### DOCUMENT SECTION

━━━━━━━━━━━━━━━━━━━━━━━━━━━━━━

Different expression of S100A8 in malignant and benign gallbladder diseases.

BACKGROUND

Proteomic analysis is a powerful tool for complete establishment of protein expression. Comparative proteomic analysis of human bile from malignant and benign gallbladder diseases may be helpful in research into gallbladder cancer.

AIMS

Our objective was to establish biliary protein content for gallbladder cancer, gallbladder adenoma, and chronic calculous cholecystitis for comparative proteomic analysis.

METHODS

Bile samples were collected from patients with gallbladder cancer, gallbladder adenoma, and chronic calculous cholecystitis. Peptides of biliary proteins were separated by two-dimensional liquid chromatography then identified by tandem mass spectrometry.

RESULTS

Up to 544, 221, and 495 unique proteins were identified in bile samples from gallbladder cancer, gallbladder adenoma, and chronic calculous cholecystitis. Forty-three, 16, and 28 proteins with more than one unique peptide, respectively, were identified in the three groups. Among these, 30 proteins including S100A8 were overexpressed in gallbladder cancer, compared with benign gallbladder diseases. We also confirmed, by immunohistochemical analysis, that S100A8 is more abundant in tumor-infiltrating immune cells in cancerous tissue.

━━━━━━━━━━━━━━━━━━━━━━━━━━━━━━

### INFORMATION SUPPLIED
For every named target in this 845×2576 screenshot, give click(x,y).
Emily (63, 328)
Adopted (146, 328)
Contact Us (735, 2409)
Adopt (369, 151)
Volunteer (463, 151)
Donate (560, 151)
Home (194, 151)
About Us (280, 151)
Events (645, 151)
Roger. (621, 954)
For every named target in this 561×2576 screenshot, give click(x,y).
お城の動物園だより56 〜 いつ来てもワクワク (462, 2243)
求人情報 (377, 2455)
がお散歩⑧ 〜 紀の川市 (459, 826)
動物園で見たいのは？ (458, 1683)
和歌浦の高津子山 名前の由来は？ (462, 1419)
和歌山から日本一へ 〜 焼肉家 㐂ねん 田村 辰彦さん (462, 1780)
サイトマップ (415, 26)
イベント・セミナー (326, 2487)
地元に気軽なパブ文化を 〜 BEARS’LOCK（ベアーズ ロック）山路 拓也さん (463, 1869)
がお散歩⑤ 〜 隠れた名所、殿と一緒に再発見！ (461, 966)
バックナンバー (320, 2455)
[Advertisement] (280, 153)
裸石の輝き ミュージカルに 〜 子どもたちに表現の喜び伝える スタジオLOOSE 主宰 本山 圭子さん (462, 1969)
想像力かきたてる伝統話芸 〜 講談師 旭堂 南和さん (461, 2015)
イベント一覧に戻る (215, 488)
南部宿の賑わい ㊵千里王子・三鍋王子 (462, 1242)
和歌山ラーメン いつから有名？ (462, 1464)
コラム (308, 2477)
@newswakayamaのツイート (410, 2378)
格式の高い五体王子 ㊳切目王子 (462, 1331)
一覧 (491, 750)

━━━━━━━━━━━━━━━━━━━━━━━━━━━━━━

### TASK ITEM A
From the gallbladder disease abstract, explain in one to three sentences why the authors compared bile proteins from malignant and benign gallbladder diseases.
### TASK ITEM B
Reproduce the stretch of the gallbladder disease abstract from "Different expression of" through "comparative proteomic analysis.".

### WORKED SOLUTION A
The abstract calls proteomic analysis a powerful tool for complete establishment of protein expression. It says comparing the bile proteins of malignant and benign gallbladder diseases this way may be helpful in research into gallbladder cancer.

### WORKED SOLUTION B
Different expression of S100A8 in malignant and benign gallbladder diseases.

BACKGROUND

Proteomic analysis is a powerful tool for complete establishment of protein expression. Comparative proteomic analysis of human bile from malignant and benign gallbladder diseases may be helpful in research into gallbladder cancer.

AIMS

Our objective was to establish biliary protein content for gallbladder cancer, gallbladder adenoma, and chronic calculous cholecystitis for comparative proteomic analysis.